PJM’s report follows multiple warnings from regulators at the North American Electric Reliability Corporation (NERC) that utilities, lawmakers, and grid operators need to better manage the pace of retirements or else risk more of the blackouts seen during recent weather events. According to NERC, retiring those resources without having replacements further threatens grid reliability, particularly as demand is growing. Demand for electric power is increasing due to the growth in data centers and the government’s push for the electrification of vehicles, heating and everything else. This push for increasing electrical demand is stressing the system, as there are not enough electricians to carry out the new government policies.
Other Pending Shortages
According to NERC, the Midcontinent Independent System Operator (MISO) expects a 1,300-megawatt shortfall this summer, having retired 5,900 megawatts of coal-fired and natural gas capacity since 2021. Based on announced retirements, MISO is projected to close nearly 60 percent of its installed coal capacity by 2030, according to America’s Power that has been warning utilities and relevant authorities to keep coal capacity online.
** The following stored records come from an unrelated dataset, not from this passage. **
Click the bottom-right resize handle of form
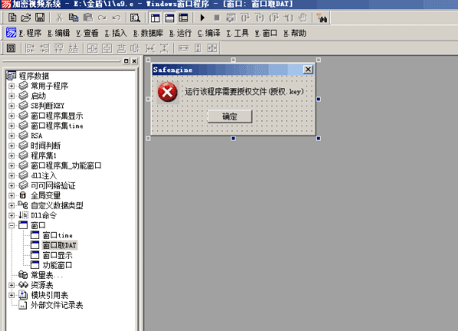The height and width of the screenshot is (331, 458). pos(318,138)
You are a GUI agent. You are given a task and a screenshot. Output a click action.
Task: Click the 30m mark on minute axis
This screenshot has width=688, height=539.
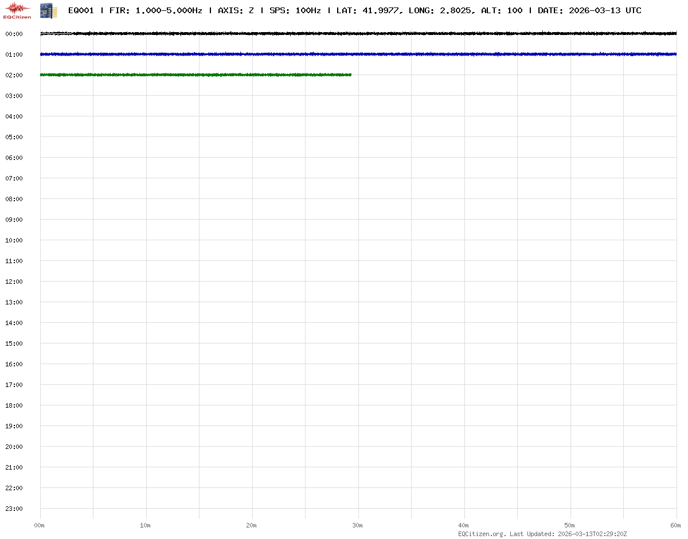[358, 525]
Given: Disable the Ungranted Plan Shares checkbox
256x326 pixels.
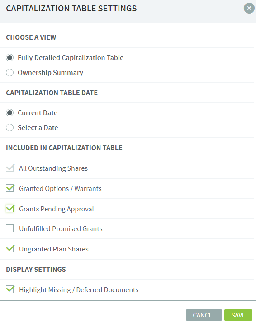Looking at the screenshot, I should [x=10, y=249].
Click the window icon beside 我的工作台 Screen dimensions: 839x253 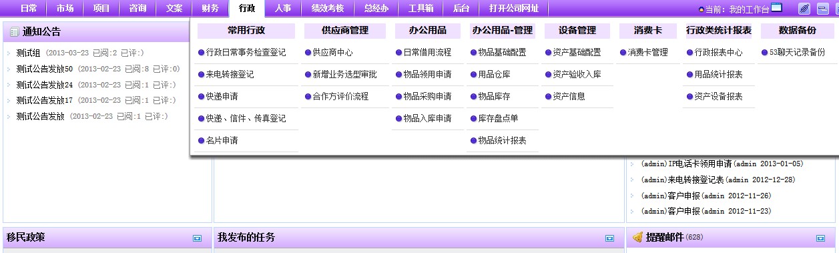776,8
While nuclear plants do not produce greenhouse gas emissions, they have also been economically uncompetitive in some markets, leading to retirements. Increasing intermittent supplies of renewable energy which are granted first access to supplying electricity markets has meant that nuclear units are becoming increasingly called upon as backup sources, when they operate most efficiently as baseload, continuous sources. Since 2016, at least seven reactors totaling more than five gigawatts have been retired.
Conclusion
PJM’s report is a warning not only to PJM customers but to U.S. electric consumers as a power shortage at PJM has the potential to cascade across much of the United States. The United States faces a major electric supply challenge as power companies retire coal and natural gas-fired plants for policy and economic reasons, such as reducing maintenance and regulatory compliance costs or cutting greenhouse gas emissions.
In their place, utilities are building renewable units, particularly wind and solar power that cannot replace the reliable capacity retiring as Europe has found out this past winter when there was no wind to keep power flowing. It is clear that the green-energy transition is incompatible with a growing economy and improving living standards, and this becomes even clearer as the percentage of renewables increases in the market. Renewables do not provide reliable power 24 hours a day, 365 days a year, and shutting down coal, natural gas and nuclear plants will likely result in future outages.